Verhinderte Ausschleusung nach Westberlin (1)
7. Mai 1963
Einzelinformation Nr. 293/63 über den Versuch einer Schleusung
Folgendes Vorkommnis wurde dem MfS bekannt: Am 6.5.1963, gegen 18.30 Uhr, wurde die Person [Name 1, Vorname 1], geb. am [Tag, Monat] 1931 in Zehdenick, wohnhaft Berlin-Lichtenberg, [Straße, Nr.], Beruf: Schuhmacher, in seiner Wohnung von einer ihm unbekannten männlichen Person aufgesucht, die ihm mitteilte, dass er im Auftrage seiner Mutter [Name 1, Vorname 2], geb. [Tag, Monat] 1912, wohnhaft Berlin 61, [Straße, Nr.], 1958 illegal das Gebiet der DDR verlassen, nach Westberlin geschleust werden soll. Die männliche Person nannte dabei Kennworte wie »Ich komme vom Haus des Kindes«, mit denen [Name 1, Vorname 1] nichts anzufangen wusste. [Name 1] will in der Vergangenheit nie etwas über die geplante Schleusung von seiner Mutter erfahren haben.
Obwohl [Name 1] angeblich von der beabsichtigten Schleusung und von den Losungen keine Kenntnis hatte, wurde er von der männlichen Person, die sich als [Vorname Name 2] vorgestellt und einen Ausweis der Bundesrepublik vorgezeigt hatte, aufgefordert, sich in Vorbereitung der Aktion am 7.5.1963, 13.00 Uhr, an einem Treffpunkt in der Karl-Marx-Allee einzufinden. [Name 1] sollte zum bezeichneten Treffpunkt unbedingt im weißen Oberhemd und Binder erscheinen, da er von dort aus in einem Diplomatenfahrzeug sofort nach Westberlin geschleust werden sollte.
Nachdem [Name 1] vom Volkswagen der unbekannten Person aus (Farbe hellblau, polizeiliches Kennzeichen unbekannt) mit dem Treffpunkt in der Karl-Marx-Allee vertraut gemacht wurde, teilte die männliche Person die Parolen mit, die lauteten »Ich möchte zum Haus des Kindes« und »Die Maschine fliegt um 16.00 Uhr«.
Zum vereinbarten Treff wurde [Name 1] von einer weiblichen Person mit der bekannten Parole angesprochen. Die weibliche Person war in einem Pkw Mercedes, polizeiliches Kennzeichen [Nr.], Farbe: schwarz, mit CD-Kennzeichen und Zoll-Nr.-Schild vorgefahren; sie forderte [Name 1] auf, ebenfalls den Pkw zu besteigen.
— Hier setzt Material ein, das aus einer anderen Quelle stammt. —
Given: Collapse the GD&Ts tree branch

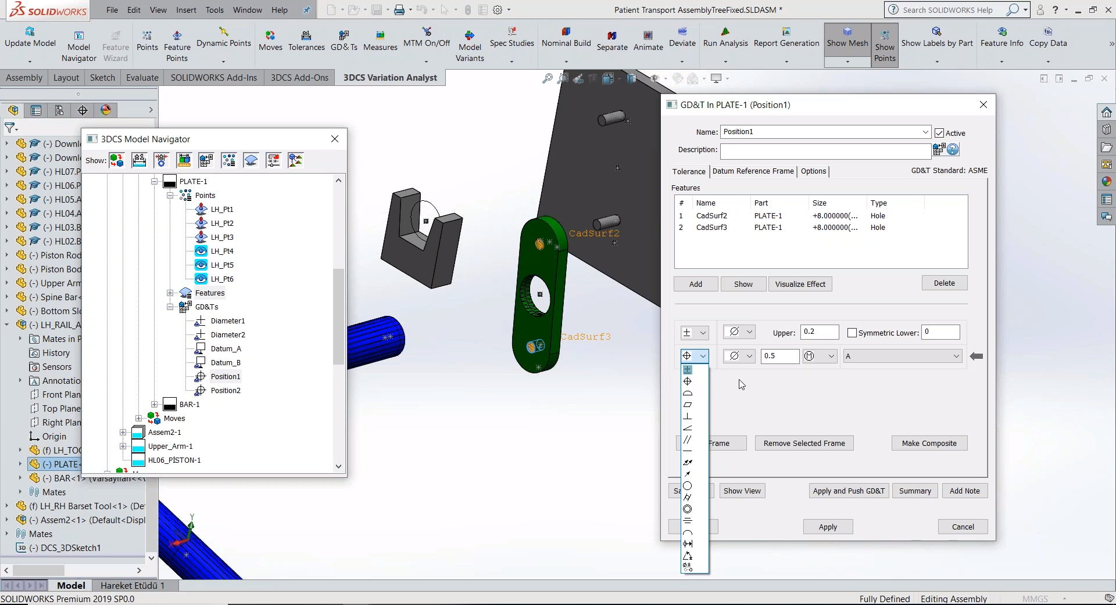Looking at the screenshot, I should [x=170, y=307].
In dem Pkw befanden sich außerdem der Fahrer und zwei Kleinkinder.
Wie die Festnahme aller Personen und die bisherige Untersuchung ergaben, handelt es sich bei dem Fahrer des Pkw um [Name 3, Vorname], geb. am [Tag, Monat] 1932 in Zürich, Pass-Nr. [Nr.], angeblicher Beruf: Kulturreferent, angeblich tätig als Sonderbeauftragter für rassenpolitische Nachforschungen in deutschsprachigen Ländern. Bei der weiblichen Person handelt es sich um die [Name 4, Vorname], geb. am [Tag, Monat] 1939 in Berlin, wohnhaft Berlin-Hohenschönhausen, [Straße, Nr.]. Die beiden Kleinkinder gehören der [Name 4]. Die [Name 4] gab an, dass ebenfalls ihre Schleusung beabsichtigt gewesen sei. Ihr Verlobter, der sich zzt. in Lübeck aufhält, habe die Schleusung organisiert.
Bei der Durchsuchung des Pkw Mercedes wurden zwei Diplomaten-Pässe sichergestellt, ausgestellt auf die Namen der beiden Personen, die geschleust werden sollten ([Name 1] und [Name 4]), mit entsprechenden Lichtbildern. Beide Pässe waren in Genf ausgestellt; sie waren noch nicht mit der Unterschrift der zu schleusenden Personen versehen.
Weitere Untersuchungen wurden eingeleitet. Ermittlungen zur Identifizierung dieser Personen sind im Gange. Es wird nachberichtet.